:: TASK REQUIREMENTS ::
Your reply should hold only the lines from the records below where "screenshot" occurs.

(SUPPLIED RECORDS)

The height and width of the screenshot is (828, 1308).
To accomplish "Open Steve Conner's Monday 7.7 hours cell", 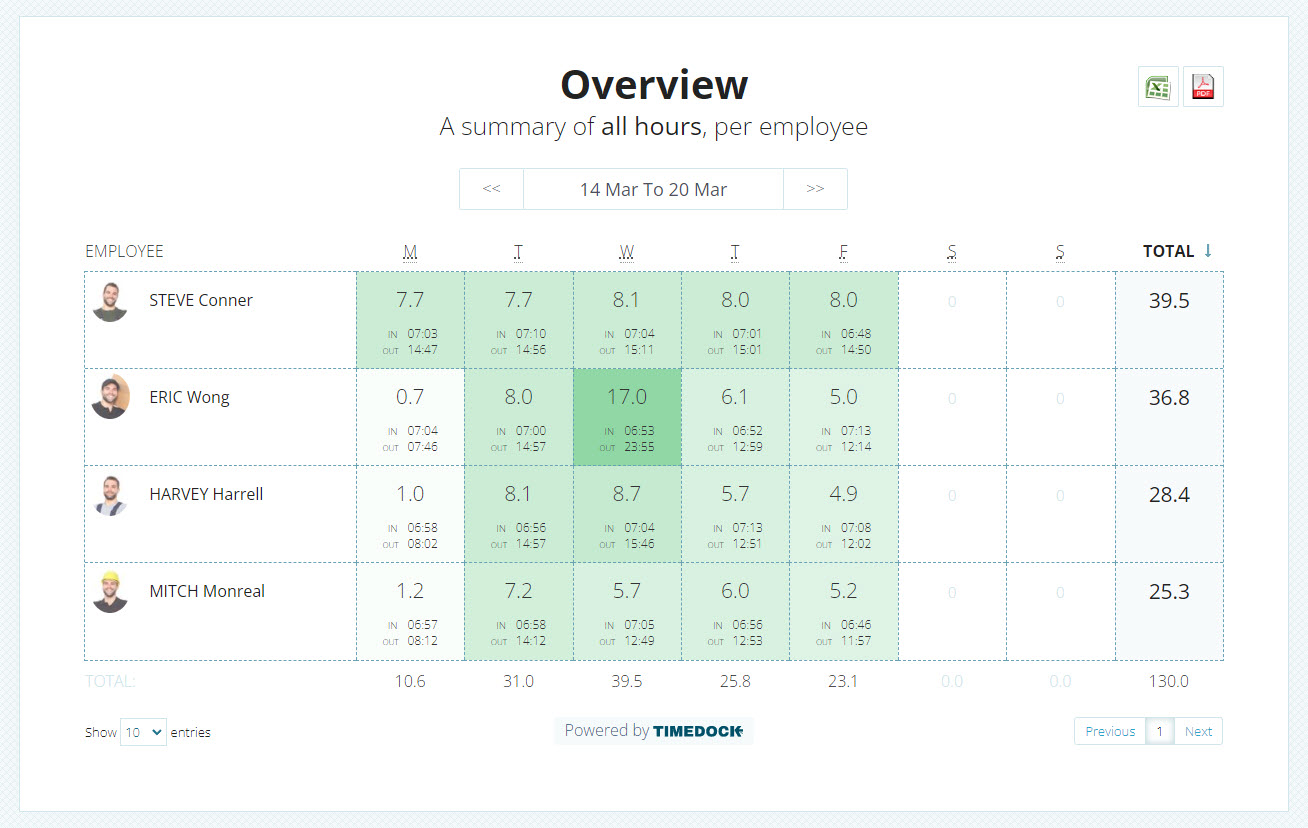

(End SUPPLIED RECORDS)
(SUPPLIED RECORDS)

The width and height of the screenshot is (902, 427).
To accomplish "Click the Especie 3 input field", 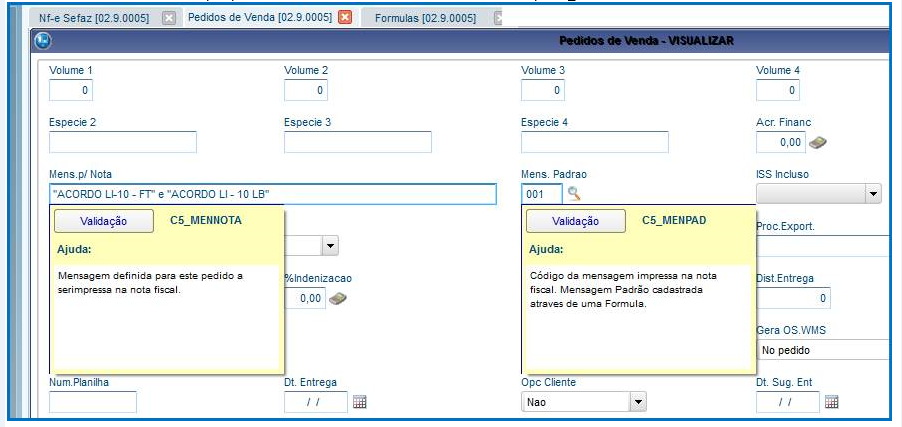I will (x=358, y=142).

(End SUPPLIED RECORDS)
(SUPPLIED RECORDS)

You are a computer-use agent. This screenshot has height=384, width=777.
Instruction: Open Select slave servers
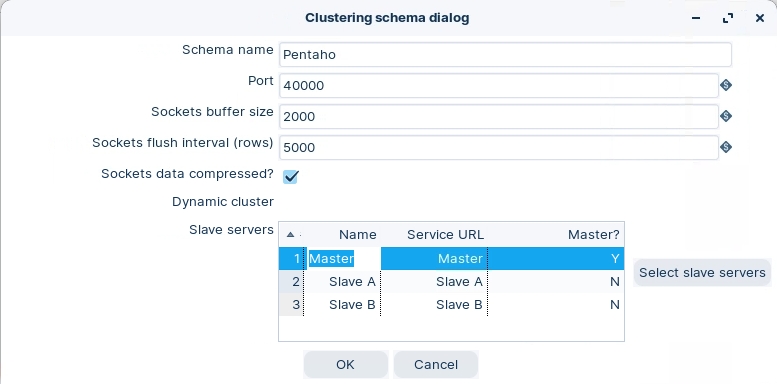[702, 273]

(End SUPPLIED RECORDS)

:: ANSWER TO THE PROBLEM ::
The height and width of the screenshot is (828, 1308).
The width and height of the screenshot is (902, 427).
You are a computer-use agent. This screenshot has height=384, width=777.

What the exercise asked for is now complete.